Friday 1/15 8pm- Saturday 1/16 5am: History of Hip-Hop orgy
Saturday 1/16 5am -7pm Jazz Funk orgy. Should be a lot of the good, the bad and the ugly from the 70s.
Sunday 1/17 - Met broadcast of Doctor Atomic. Not an orgy, but something I'm excited for.
Tuesday 1/20 2pm- "Jazz for Change"
Thursday 1/22 to Friday 1/23, various times- Elliot Carter orgy
Tuesday 1/29- the John Zorn orgy.

I would note that compared to years past, this is a very weak orgy season for jazz, and just about everything non-classical. Do we really need days and days of Martinu, and only one orgy dedicated exclusively to anything even remotely jazz (Zorn)? I've been very disheartened recently with the Boston jazz scene, and particularly the media's indifference. For instance, in their year in review columns, the Boston Globe had classical and pop reviews from their big guns, but not a word about jazz. And they have Steve Greenlee, a very solid and underrated critic, is nowhere to be found. The Globe is currently in a crunch, like all papers, but to see jazz increasingly written off there is disturbing.

More soon...

1 comment:

Matt said...

As a publicist who does a good bit of tour press, if you're working with quality artists, Boston is one of the most press-friendly markets in the country - especially for jazz. I can't really speak to the deadness of the Boston jazz scene right now as I'm not there (I'm in Philly) but the Boston Globe did publish Steve Greenlee's Top 10 of 2008 - perhaps not in the paper (though I do think they did) but at least online (http://www.boston.com/ae/music/packages/cds2008/gallery/14greenlee/). Greenlee is truly a diamond in the rough as Pat says - he also contributes to Jazz Times and really has very excellent taste in music (not just cuz he picked several records I promoted - he is genuinely a music freak - specificaly an improvised music freak and thus a treasure for the Boston jazz scene). This year he snuck in a few columns on free jazz (Raoul Bjorkenheim, Sun Ra, others I can't remember) mixed in with the ones on Wayne Shorter, Keith Jarrett and the SF Collective.
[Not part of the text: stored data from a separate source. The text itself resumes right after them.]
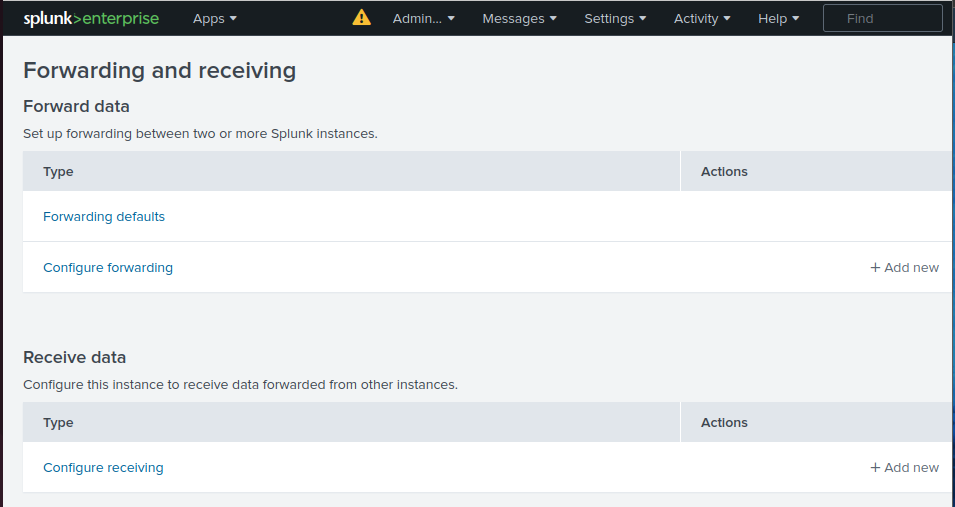
Task: Open the Forwarding defaults link
Action: [x=104, y=216]
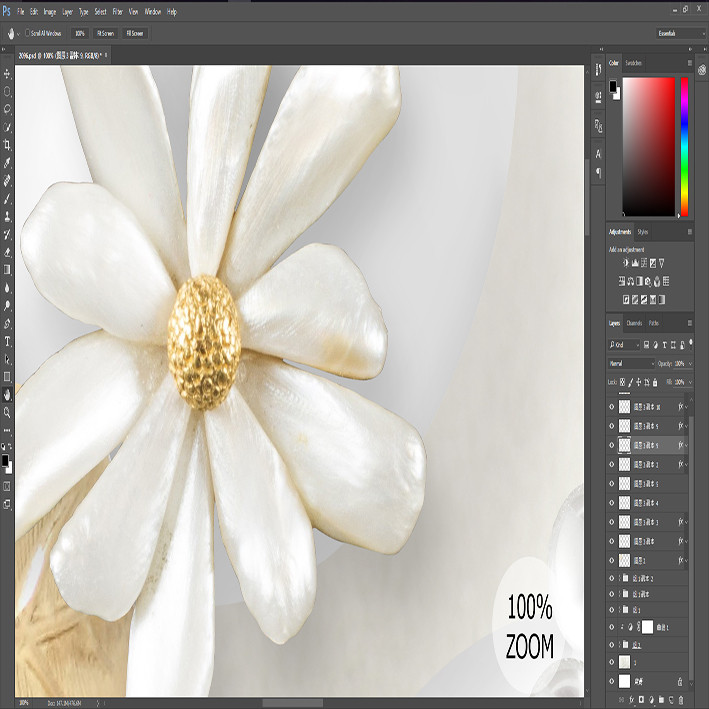
Task: Select the Horizontal Type tool
Action: (x=7, y=342)
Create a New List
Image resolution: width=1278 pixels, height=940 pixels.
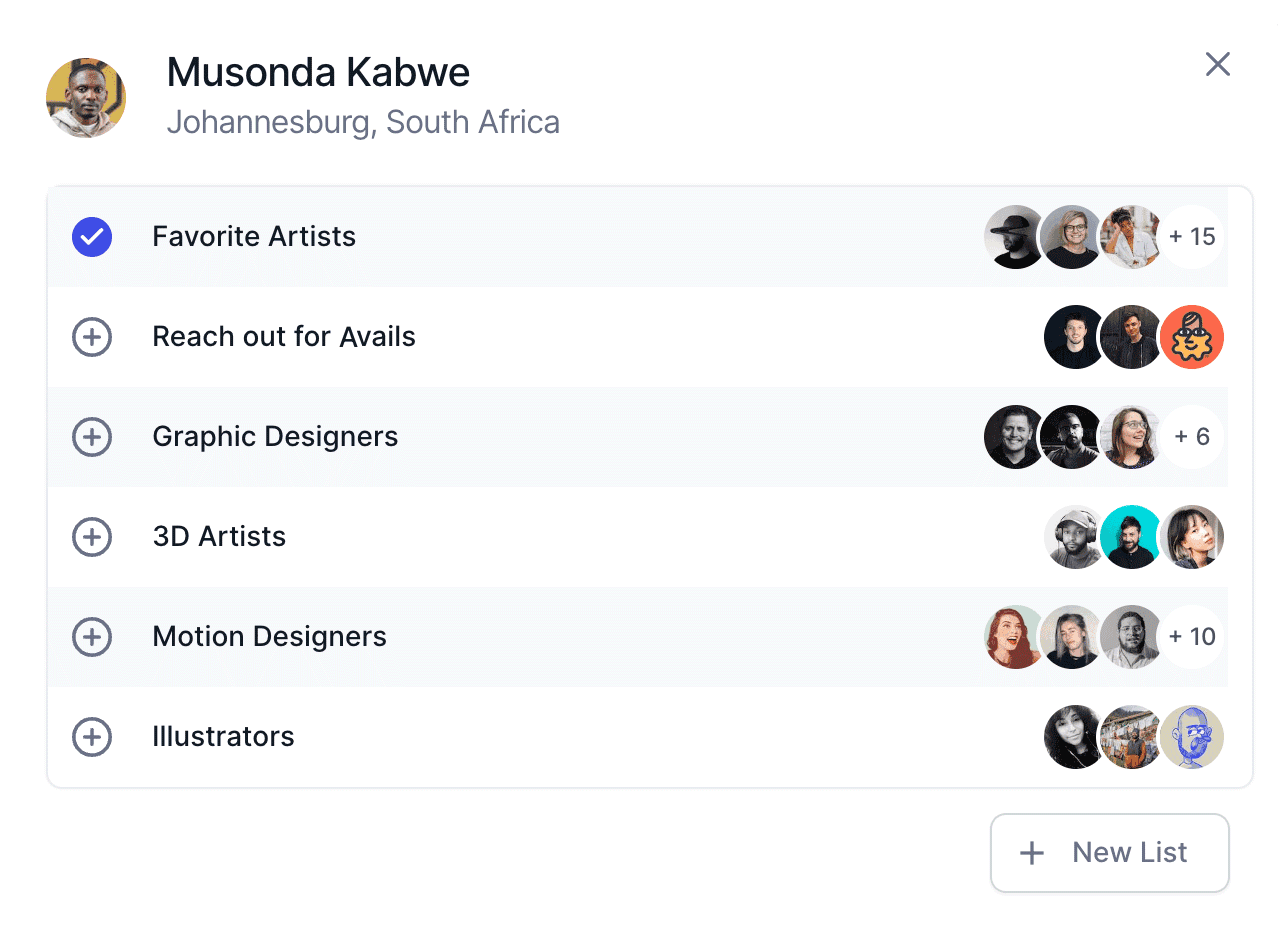(x=1109, y=852)
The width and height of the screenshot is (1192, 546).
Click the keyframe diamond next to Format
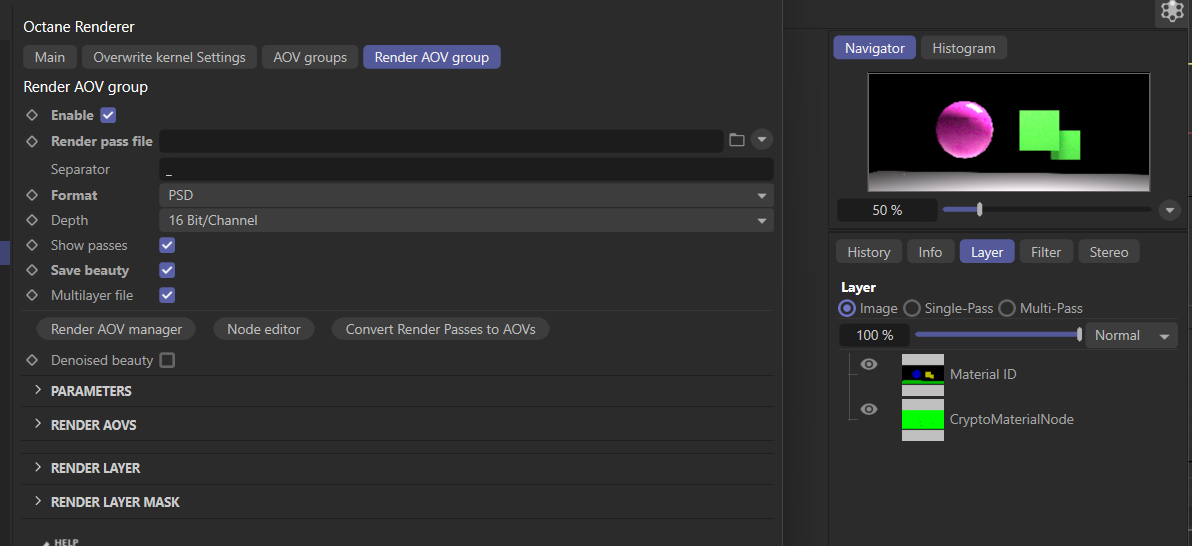[x=32, y=195]
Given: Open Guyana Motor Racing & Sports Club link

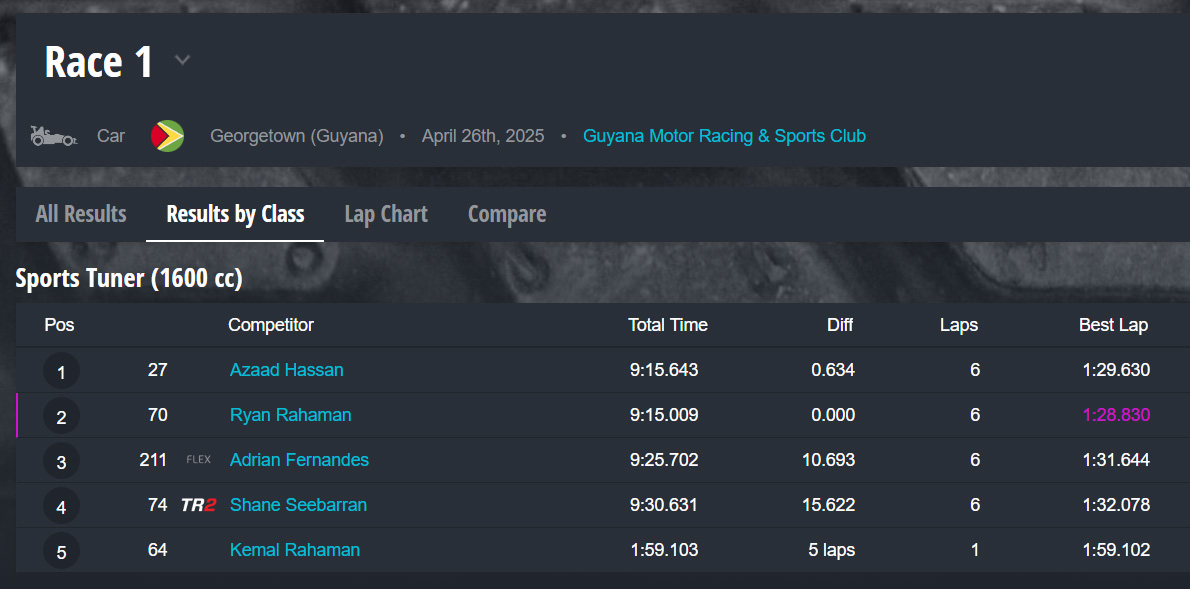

Also Siddhartha Mitter has excellect world music and jazz coverage in the Globe and I have to say that Jon Garelick really covers the bases in the Phoenix and Kevin Convey tries to review as much jazz as possible (often tieing CD reviews to live dates) in the Herald. WBUR's "Hear & Now" used to have a great critic in James Isaacs but his jazz-sympathetic producer Virginia Prescott left town for a job at New Hampshire Public Radio and the current producer is not very jazz friendly at all. You also have Jeff Turton, Eric Jackson, Steve Schwartz and a number of fine college stations in the area. So I I wouldn't go wringing my hands about the situation in Boston, Pat. We could stand for what you guys have in Philly, Pittsburgh, DC and Cleveland (let alone 10 other cities with jazz scenes).